Workers Responsibilities

Each worker learns his/her job according to what the dairy manager establishes and teaches. Because the work routines are very specific, the manager needs to teach by telling and showing; workers learn best when they HEAR, SEE and then DO. Part of each work routine is to collect information or do testing procedures so all workers know that results will be recorded and evaluated.

Results

The dairy manager tabulates results, records these along side the goals and communicates these to maternity AND calf raising personnel weekly or monthly. Everyone works together because each realizes their success (results) depends on someone else rather than just upon what they do.

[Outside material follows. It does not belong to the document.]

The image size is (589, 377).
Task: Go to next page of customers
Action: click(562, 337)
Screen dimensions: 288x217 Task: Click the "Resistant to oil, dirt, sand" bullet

Summary: The Management Principles

Creating teamwork by implementing management principles on dairy farms is practical and productive; workers are content and successful while excuses are eliminated. The steps are:

  1. Managers set goals that are clear and measurable.
  2. Managers along with workers establish practical, but very specific work routines; these work routines can not be determined by each individual worker.
  3. Managers teach; workers learn their work routines.
  4. Data collection and testing are part of workers duties and responsibilities.
  5. Managers analyze results and feedback results to each team of workers:
      a. Results are presented right next to goals
      b. Good results are identified; encouragement to “just keep doing it” builds confidence and continued teamwork
      c. Results out of tolerance are discussed and changes in either personnel performance or the work routine are implemented.

Dairies that have high performance don’t usually have "super stars". Rather they have workers who are organized, focused and value results through working together. Teamwork requires a leader, players, rules and a goal. It is possible to organize your dairy to have successful teamwork.